[SELECTED TEXT]
-----
Run Selenium in AWS Lambda for UI testing

Let me begin by expressing my frustration 😡😡😡 with the fact that AWS doesn't have a pre-configured selenium image for Lambda on their public ECR marketplace. Selenium is the go-to tool for UI testing and for building many kinds of bots but running it on Lambda is complicated.

The easiest method is, as I explained earlier, to to use Docker for Lambda to create an image with selenium, chrome / chromium headless and webdriver, but given the way Lambda restricts the environment making it work on selenium is quite difficult but not impossible.

In this tutorial I will provide a guide on how to do exactly that.

Using the GitHub repository directly

You need VSCode & Docker for Desktop installed for this to work. On Windows systems, you will need to configure WSL2 as well.

After that open VSCode, press Ctrl+P, type Remote-Containers and choose Clone a repository in container volume. When prompted paste the link to the following GitHub repository.
-----
[ENTRIES PROVIDED]

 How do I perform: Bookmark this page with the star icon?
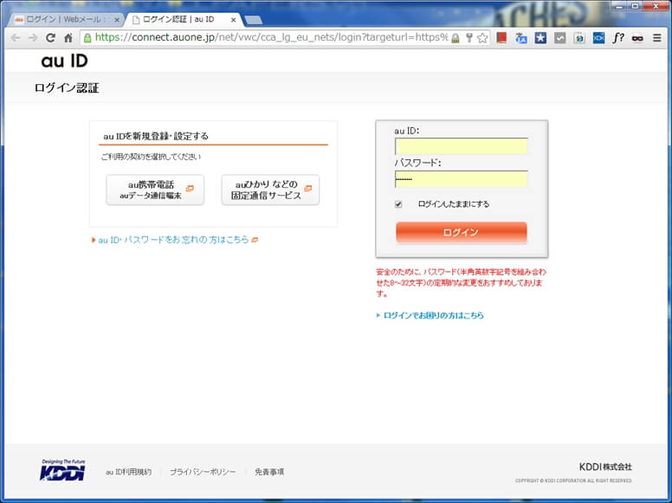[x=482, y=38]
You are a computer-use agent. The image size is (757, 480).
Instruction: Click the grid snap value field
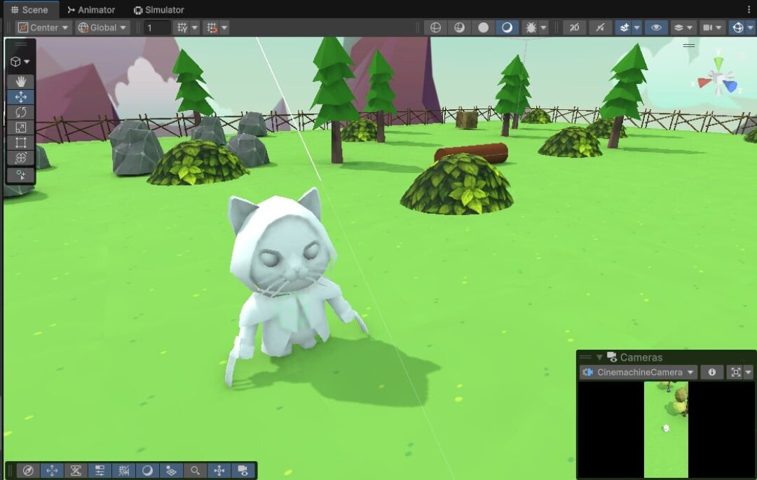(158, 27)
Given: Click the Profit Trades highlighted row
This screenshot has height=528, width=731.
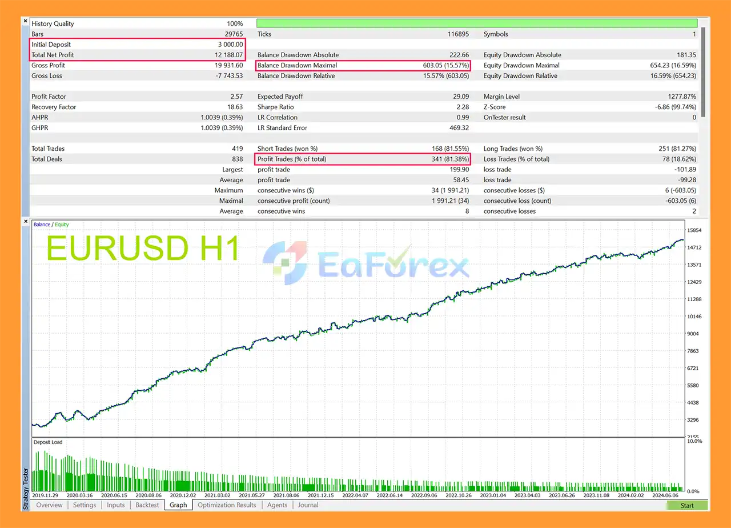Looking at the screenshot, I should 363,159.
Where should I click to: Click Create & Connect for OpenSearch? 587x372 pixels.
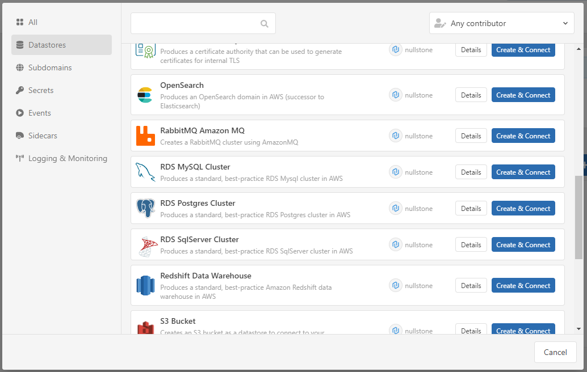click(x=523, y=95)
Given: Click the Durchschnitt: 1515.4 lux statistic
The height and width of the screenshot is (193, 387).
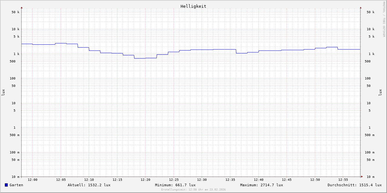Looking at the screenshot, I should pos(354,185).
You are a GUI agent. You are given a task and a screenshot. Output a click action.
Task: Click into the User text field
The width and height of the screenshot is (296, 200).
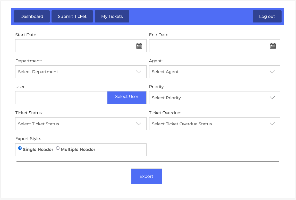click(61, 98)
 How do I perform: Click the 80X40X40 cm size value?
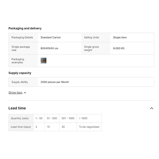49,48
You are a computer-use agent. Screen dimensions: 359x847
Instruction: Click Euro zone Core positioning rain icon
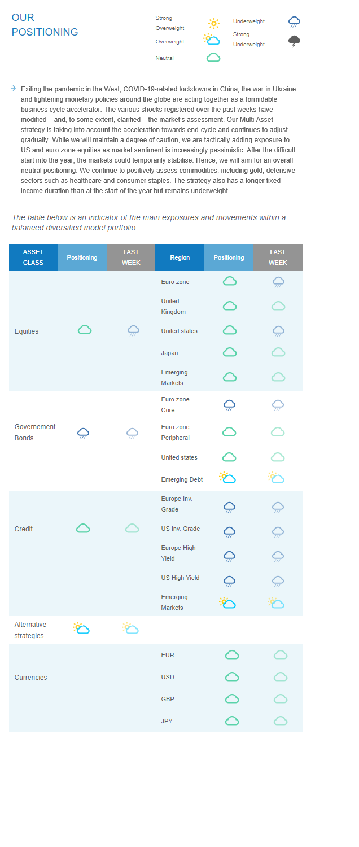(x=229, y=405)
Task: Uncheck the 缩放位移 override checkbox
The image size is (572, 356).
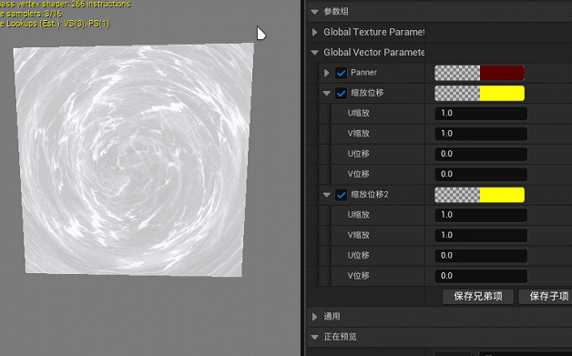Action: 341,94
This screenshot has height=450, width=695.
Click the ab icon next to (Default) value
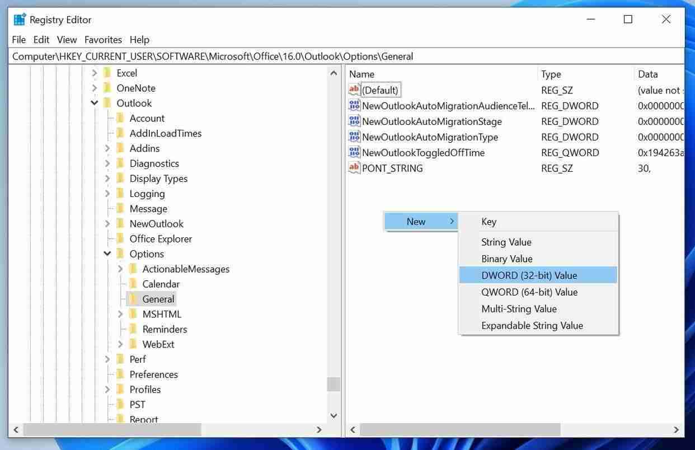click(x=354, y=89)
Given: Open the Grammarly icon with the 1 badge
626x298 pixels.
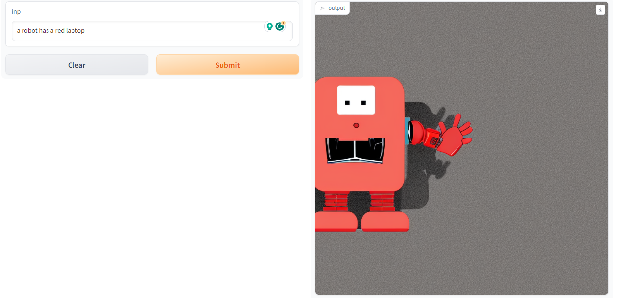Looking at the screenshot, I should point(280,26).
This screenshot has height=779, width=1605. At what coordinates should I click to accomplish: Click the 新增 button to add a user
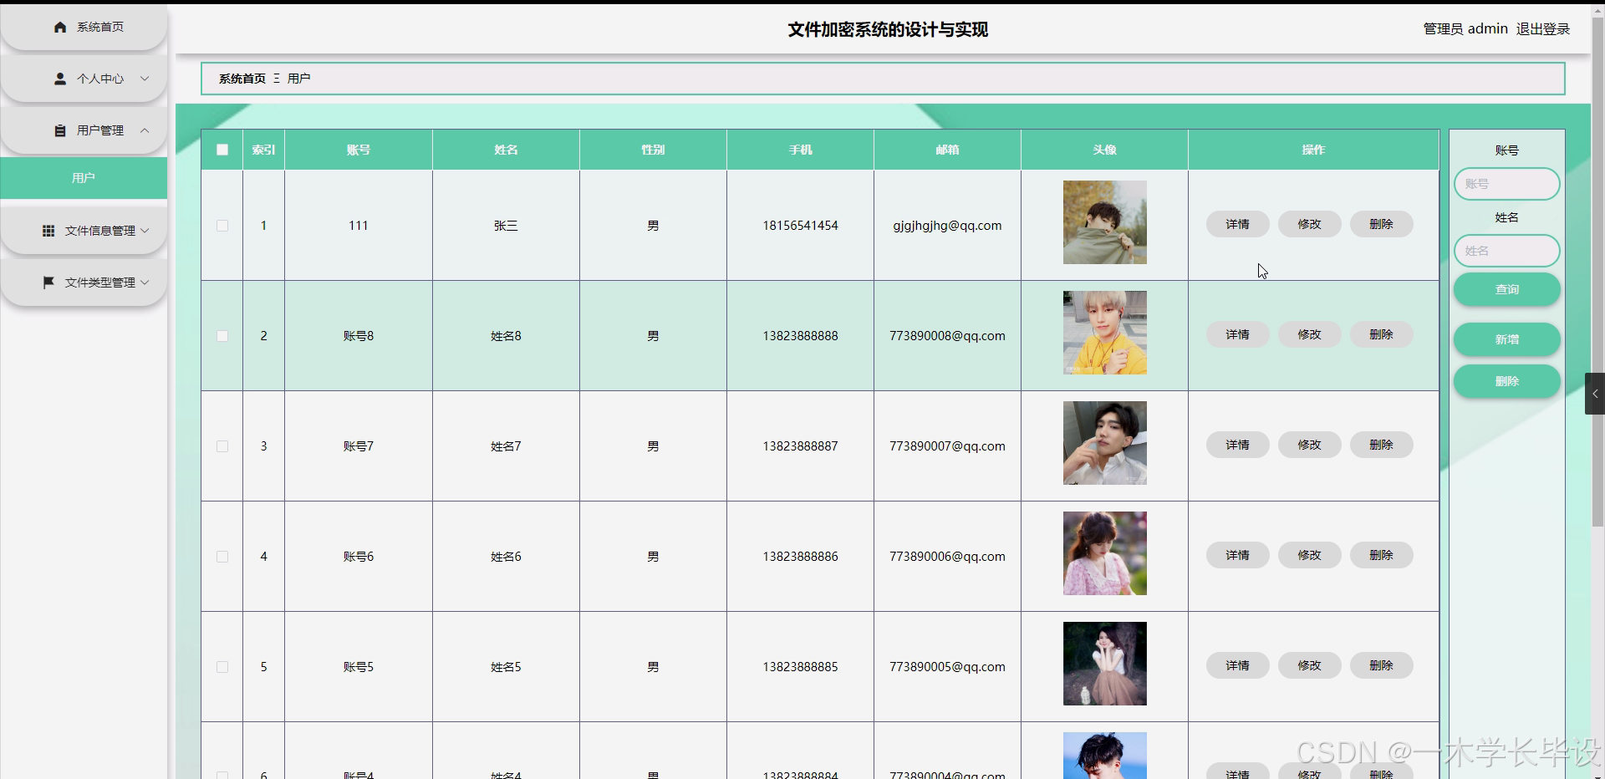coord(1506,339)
-----
[INSTRUCTIONS]
1) Condense the paragraph of the Selenium tutorial that begins "Let me begin by expressing" into two shorter sentences, keeping its main facts.
2) Recast the records as a two-column CSV with the columns request and response, one row per record. Begin at the line of the records that has "You are a computer-use agent. Screen" and stop after the line that has "click(x=354, y=89)". Put each field in quotation marks, turn line breaks into spaces, and leave out the pictures.
The Selenium tutorial and the records come from unrelated sources.

[ANSWERS GIVEN]
1) AWS offers no preconfigured Selenium image for Lambda on its public ECR marketplace, which frustrates the author. Selenium is the standard tool for UI testing and many bots, but running it on Lambda is complicated.

2)
request,response
"You are a computer-use agent. Screen dimensions: 359x847 Instruction: Click Euro zone Core positioning rain icon","(x=229, y=405)"
"Task: Uncheck the 缩放位移 override checkbox The image size is (572, 356).","Action: 341,94"
"This screenshot has height=450, width=695. Click the ab icon next to (Default) value","click(x=354, y=89)"